John Franklin Crawford, an associate professor emeritus at the University of New Mexico who spent his career “half contingent labor and half tenure track,” said he saw “the prospect of real catastrophe” if academics of all stripes don’t band together to fight against the adjunctification of higher education.
Lila Marz Harper, a representative for lecturers, adjuncts and instructors who teaches at Central Washington University, warned that the movement away from hiring English and modern language faculty with research interests (and budgets) in favor of contingent workers “will starve the MLA of new membership” and will mean “we’ll lose generations of new scholars.”
Talking, Not Voting on Churchill
Though Nelson of the AAUP had proposed that the discussion be shifted on the agenda until after debate and voting on the two resolutions before the assembly – one on job security and living wages, and the other on Ward Churchill – he was unable to get enough support to switch around the discussions.
By the time the assembly reached discussion of the Churchill resolution – the last substantive item on the agenda – it was nearly 6 p.m. and the crowd of delegates and onlookers had thinned dramatically since the session’s 1 p.m. start.
Debate started off fiery, with Grover Furr, a professor of English at Montclair State University and a leader of the MLA’s Radical Caucus, defending Churchill’s right to free speech that was violated (in Furr's view) in Colorado’s firing decision. “He is allowed to say disgusting and horrible things … and not be penalized by a governmental institution,” Furr said. “We’re not really standing up for Ward Churchill here, we’re standing up for the First Amendment to the Constitution.”
Barbara Foley, a professor at Rutgers University-Newark and a member of the Radical Caucus, said she “very much disagree[d] that there was anything scrupulous about the way the University of Colorado” dealt with Churchill.
Some delegates questioned the need for a resolution on Churchill -- the assembly passed a resolution in 2007 condemning the university’s investigation of Churchill -- but a few advocates argued strongly for a resolution coming from this year's assembly. (An earlier version of this story incorrectly said that the Delegate Assembly did not pass any Churchill-related resolutions in 2007. It did, though toned down an initial draft that characterized the investigation as "retribution" for Churchill's 9/11 comments.)

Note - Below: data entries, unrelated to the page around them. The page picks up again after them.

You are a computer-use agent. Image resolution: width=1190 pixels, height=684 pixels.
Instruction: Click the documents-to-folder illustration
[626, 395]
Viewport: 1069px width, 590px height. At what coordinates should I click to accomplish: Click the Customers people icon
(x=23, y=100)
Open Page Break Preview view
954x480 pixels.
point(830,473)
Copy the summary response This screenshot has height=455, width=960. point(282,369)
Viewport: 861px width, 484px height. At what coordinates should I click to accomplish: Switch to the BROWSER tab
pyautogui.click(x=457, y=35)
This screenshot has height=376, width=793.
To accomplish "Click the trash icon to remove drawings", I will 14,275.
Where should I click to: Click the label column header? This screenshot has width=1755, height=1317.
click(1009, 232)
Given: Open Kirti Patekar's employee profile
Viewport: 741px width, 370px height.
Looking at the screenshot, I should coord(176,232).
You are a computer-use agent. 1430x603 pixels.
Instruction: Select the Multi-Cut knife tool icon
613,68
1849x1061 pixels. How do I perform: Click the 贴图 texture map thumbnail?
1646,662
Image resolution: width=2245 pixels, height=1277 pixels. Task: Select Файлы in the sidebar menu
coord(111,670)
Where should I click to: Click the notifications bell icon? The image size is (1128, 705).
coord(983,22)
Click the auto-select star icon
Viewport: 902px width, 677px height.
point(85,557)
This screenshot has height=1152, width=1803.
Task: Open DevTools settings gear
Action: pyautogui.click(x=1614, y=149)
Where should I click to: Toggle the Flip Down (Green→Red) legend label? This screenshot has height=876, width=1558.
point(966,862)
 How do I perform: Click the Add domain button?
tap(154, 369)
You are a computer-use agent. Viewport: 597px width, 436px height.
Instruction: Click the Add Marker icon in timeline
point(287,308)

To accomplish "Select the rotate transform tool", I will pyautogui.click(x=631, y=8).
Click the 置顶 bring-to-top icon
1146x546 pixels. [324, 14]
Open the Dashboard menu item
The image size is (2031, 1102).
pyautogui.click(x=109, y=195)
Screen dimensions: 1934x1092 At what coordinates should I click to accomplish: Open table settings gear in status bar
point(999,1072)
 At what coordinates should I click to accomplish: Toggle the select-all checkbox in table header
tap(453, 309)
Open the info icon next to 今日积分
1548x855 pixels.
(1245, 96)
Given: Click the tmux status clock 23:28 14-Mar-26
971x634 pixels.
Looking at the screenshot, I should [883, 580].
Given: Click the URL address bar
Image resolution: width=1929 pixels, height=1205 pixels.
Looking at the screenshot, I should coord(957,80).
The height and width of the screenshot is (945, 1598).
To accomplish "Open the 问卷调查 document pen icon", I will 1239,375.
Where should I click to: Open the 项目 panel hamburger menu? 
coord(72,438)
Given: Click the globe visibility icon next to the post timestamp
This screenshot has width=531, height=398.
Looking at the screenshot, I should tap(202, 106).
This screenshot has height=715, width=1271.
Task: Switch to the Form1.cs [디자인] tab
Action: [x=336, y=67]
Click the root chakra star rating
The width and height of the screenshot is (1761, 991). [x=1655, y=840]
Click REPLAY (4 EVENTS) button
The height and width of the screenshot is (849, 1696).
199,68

“A series of things have happened to justify another resolution,” Nelson said, including a ruling by a state judge that gave Colorado’s regents “quasi-judicial immunity” in voting to fire Churchill.
No one at the session defended the University of Colorado's handling of the case. University officials have said they didn't fire Churchill for his statements, but for a series of incidents of academic misconduct. And the university has noted that faculty members -- while not making final decisions about Churchill's employment status -- led investigations that uncovered misconduct
Debate continued until someone – a few delegates, when asked, weren’t quite sure who – asked aloud whether a quorum was present in the room. A quick tally found 61 delegates left as the clock approached 6:30 p.m., and while deliberations could’ve continued with a favorable vote from those still in attendance, there wasn’t sufficient support.
Yet again, the Churchill issue remained unresolved. Foley said she saw it as “a real setback given the academic atmosphere in the country …. There was a lot at stake in Ward Churchill’s case in terms of academic freedom for people involved in sort of oppositional fields."
Though Churchill, is in her opinion “no leftist by any means,” his case has become associated with the academic left, and in voting not to vote on the measure, “this attack on his academic freedom is an attack on the freedom of many members of the MLA.”
Conservative forces in academe, “are going to be relieved,” she added. “But for everyone else, this is some scary stuff.”